If it feels like afterglow or hangover, there’s always one person responsible for how you feel when you wake up in the morning, and that’s you.
While the election process in Culver City was a two hour nail-biter for the Cooper and Sahli-Wells camps, an easy skate for Malsin and a sinking feeling for Zirgulis, the contest is over. It’s the commentary afterwords that shows who we really, just as clearly as looking in the mirror at that big smile, or those bloodshot eyes.
Personally, I never felt the revolution was at stake. I can’t say enough about how important it is to vote, but in this election, as it so many others, it seemed to be a choice between different flavors of vanilla, or different shades of blue. Everyone wants to have sustainable development, everyone wants the community to be heard, everyone is committed to public transportation. But as soon as I bring that metaphor out, I think of the women I know, professional bakers and costume designers, who could argue persuasively that the difference between one kind of vanilla and another is essential to the success of a recipe; that there is a whole spectrum of blue from powder to turquoise to teal, and deciding which one to use is crucial.
What I can see is that we have a democratic, liberal council that is focused on the good of the community, and to that end, I am satisfied.
While we had a “good” turnout for a local election, the numbers were still feeble. When you can look at a precinct turning in 17% of the registered vote, as did Blair Hills, and call that good, we are very easily pleased. It’s sad that a community filled with such educated, talented and connected people can’t be bothered to get to the polls for the sake of their own city.
Scott Malsin won handily, as most had predicted that he would. The campaign was a good exercise for him to get out and talk to his constituents, shake hands and listen to their concerns. I expect him back on the dais with a renewed focus on why he’s there.
Zirgulis lost, as expected, but that more than 700 people voted for him truly surprised me. Still, that’s several hundred less than voted for him in the school board election, so perhaps the law of diminishing returns applies here. I’m grateful that we don’t have another local election coming up. He did say he wasn’t going to run for congress in my last interview with him, but I’m not sure he isn’t thinking about it. Still, the waste of that many votes must have had the Sahli-Wells and Cooper campaigns gnashing their respective teeth. That people who are interested and committed enough to vote would turn around and vote for someone who didn’t address any of the big issues facing the city is paradoxical. So you care, but not really? Did you pick all the petals off a daisy before deciding? What kind of political interest thinks we need to have the right blow off traffic signals, but we don’t have to be concerned about how to create economic development?
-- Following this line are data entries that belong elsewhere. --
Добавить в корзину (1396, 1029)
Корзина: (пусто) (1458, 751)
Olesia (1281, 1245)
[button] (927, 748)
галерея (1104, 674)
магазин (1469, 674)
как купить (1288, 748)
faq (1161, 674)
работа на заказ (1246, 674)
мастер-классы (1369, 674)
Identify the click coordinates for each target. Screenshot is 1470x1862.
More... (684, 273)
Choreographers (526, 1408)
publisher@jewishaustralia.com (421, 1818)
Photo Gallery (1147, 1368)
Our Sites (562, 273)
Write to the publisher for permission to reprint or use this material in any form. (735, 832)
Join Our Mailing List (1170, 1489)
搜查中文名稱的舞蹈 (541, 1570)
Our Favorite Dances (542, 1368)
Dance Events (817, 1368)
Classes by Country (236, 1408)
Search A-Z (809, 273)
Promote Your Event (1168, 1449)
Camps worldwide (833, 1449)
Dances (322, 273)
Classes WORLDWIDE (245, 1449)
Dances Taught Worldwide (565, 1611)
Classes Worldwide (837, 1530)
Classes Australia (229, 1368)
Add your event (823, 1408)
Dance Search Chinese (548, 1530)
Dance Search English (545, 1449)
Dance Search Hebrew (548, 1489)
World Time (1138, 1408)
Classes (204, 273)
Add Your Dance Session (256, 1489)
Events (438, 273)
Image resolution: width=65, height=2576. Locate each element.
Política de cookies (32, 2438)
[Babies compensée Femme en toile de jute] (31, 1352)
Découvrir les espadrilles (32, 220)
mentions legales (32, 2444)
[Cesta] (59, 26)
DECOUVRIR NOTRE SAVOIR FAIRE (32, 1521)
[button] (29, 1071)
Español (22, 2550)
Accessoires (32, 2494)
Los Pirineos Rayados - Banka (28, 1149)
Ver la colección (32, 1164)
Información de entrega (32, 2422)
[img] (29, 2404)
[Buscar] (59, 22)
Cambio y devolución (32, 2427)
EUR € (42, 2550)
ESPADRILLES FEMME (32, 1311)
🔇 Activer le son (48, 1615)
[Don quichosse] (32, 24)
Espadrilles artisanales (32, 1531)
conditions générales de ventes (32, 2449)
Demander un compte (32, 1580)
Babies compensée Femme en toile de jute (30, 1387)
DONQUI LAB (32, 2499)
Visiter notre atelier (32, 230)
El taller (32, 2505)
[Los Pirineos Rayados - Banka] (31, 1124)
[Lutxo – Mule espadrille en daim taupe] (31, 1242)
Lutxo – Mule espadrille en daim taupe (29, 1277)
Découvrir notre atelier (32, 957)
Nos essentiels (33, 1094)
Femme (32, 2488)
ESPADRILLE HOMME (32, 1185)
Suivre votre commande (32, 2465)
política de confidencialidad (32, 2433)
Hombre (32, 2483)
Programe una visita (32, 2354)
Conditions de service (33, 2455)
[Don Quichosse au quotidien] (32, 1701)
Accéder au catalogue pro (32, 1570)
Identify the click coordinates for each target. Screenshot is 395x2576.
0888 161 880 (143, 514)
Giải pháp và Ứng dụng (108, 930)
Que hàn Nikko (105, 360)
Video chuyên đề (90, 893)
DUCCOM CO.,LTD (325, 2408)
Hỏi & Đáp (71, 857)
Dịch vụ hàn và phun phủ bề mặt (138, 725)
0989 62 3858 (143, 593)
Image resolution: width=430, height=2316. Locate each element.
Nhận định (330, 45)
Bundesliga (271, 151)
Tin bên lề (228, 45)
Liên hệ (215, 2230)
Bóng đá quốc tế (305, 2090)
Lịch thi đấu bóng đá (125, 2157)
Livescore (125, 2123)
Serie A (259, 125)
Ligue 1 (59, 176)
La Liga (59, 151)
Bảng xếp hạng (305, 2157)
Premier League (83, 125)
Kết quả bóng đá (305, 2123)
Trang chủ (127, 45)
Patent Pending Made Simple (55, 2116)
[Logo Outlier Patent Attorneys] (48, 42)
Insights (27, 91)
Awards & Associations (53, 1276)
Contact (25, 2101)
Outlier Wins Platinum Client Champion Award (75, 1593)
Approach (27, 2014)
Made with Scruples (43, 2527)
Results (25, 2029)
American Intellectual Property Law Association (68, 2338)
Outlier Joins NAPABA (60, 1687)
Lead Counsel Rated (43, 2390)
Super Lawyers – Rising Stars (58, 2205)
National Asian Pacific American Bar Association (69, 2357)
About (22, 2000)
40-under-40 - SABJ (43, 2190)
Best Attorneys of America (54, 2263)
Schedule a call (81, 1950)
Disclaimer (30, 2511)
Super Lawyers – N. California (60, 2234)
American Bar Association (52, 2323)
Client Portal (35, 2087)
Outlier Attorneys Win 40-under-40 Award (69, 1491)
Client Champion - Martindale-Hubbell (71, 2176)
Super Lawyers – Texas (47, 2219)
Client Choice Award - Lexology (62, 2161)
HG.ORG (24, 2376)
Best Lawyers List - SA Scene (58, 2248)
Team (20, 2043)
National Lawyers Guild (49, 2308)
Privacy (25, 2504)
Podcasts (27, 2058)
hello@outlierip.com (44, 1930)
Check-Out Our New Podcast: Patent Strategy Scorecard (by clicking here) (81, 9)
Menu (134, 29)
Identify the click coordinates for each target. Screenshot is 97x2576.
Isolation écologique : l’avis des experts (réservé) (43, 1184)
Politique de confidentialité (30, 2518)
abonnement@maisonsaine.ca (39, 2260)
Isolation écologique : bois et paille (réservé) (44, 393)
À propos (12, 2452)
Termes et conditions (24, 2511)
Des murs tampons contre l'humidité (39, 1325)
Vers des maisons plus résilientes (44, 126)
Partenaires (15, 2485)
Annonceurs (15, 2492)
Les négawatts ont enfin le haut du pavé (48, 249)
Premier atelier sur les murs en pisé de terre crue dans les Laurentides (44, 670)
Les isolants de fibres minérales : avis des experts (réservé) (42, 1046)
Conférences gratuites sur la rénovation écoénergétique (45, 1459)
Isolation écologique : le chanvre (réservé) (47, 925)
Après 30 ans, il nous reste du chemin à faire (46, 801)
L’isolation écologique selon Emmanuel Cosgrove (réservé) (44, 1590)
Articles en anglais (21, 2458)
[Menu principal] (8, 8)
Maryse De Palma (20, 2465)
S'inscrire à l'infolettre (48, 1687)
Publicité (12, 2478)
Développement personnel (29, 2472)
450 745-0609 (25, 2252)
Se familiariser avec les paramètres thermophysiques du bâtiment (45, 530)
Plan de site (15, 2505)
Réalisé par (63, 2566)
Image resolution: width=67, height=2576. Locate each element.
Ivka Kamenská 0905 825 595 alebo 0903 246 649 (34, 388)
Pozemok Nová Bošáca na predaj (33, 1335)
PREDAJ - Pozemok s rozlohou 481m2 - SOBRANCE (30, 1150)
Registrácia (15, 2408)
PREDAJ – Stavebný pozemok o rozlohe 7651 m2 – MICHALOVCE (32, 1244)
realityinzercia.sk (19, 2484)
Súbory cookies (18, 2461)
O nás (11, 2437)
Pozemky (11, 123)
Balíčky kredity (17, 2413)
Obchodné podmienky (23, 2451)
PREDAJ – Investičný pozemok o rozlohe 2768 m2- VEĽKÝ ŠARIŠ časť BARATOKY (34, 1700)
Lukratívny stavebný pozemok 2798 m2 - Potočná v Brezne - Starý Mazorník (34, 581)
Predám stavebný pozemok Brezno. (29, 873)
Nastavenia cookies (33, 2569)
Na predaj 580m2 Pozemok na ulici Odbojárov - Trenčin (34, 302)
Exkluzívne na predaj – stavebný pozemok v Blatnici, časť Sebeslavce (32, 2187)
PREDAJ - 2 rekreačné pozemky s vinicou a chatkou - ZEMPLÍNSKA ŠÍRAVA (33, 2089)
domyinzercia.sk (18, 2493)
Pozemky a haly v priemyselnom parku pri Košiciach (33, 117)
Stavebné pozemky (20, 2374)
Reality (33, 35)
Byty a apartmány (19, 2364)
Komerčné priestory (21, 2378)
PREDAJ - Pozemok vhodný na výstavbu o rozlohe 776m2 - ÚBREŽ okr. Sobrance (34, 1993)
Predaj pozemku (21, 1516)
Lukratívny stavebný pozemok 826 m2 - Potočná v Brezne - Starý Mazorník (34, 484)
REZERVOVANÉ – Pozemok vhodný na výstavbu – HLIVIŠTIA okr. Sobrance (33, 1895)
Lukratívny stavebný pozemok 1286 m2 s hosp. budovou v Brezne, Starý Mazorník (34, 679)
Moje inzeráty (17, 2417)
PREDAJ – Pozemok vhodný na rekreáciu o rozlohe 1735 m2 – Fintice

Which brings us to the close contest, still not settled, between Cooper and Sahli-Wells. While Cooper is up as the “winner” there are less than 50 votes separating the two, and with more than 100 votes by mail and provisional ballots still not counted, things could turn. They raced neck-and-neck all evening, with each different precinct report taking the balance to the other side. My feeling is that Cooper will prevail, based on the very scientific “lawn sign” analysis, and supported by the other extremely statistically accurate “letters to the editor” theory. But, a very close race. Kudos to both candidates, who worked hard and won as much of the field as they could.
I am disappointed that Sahli-Wells didn’t get more votes, but I’m resigned to the fact that the gender of government tends to be male. I think we need more women in office. I know that many people agree with me, and I know not enough of them voted yesterday.
School board member Karlo Silbiger, who inexplicably endorsed both Sahli-Wells and Cooper, was disappointed and frustrated that Sahli-Wells didn’t get in. Perhaps his understanding of the whole chess game is too colored by his easy win in his first race, but how he could not have foreseen that endorsing Cooper would make it harder for Shali-Wells to get in is puzzling. Perhaps a little political hangover can help to prevent the overindulgence on the next adventure.
Only the incumbent can really call this morning an afterglow, and I doubt that any of the voters feel any differently about Malsin than they did last week or last year. He inspired enough people to get out and vote, and so he succeeded.
It’s all about getting the people to the polls. As the popular proverb asserts, we tend to get the government we deserve.
Still, there’s that final cliffhanger…Stay tuned-
Hi Judith, thank you for the as usual, very well thought-out commentary. I agree with your end assessment that we need more women in government. As much as I like the “other half” (I’m married to a great guy!), I would like to see a woman on city council again.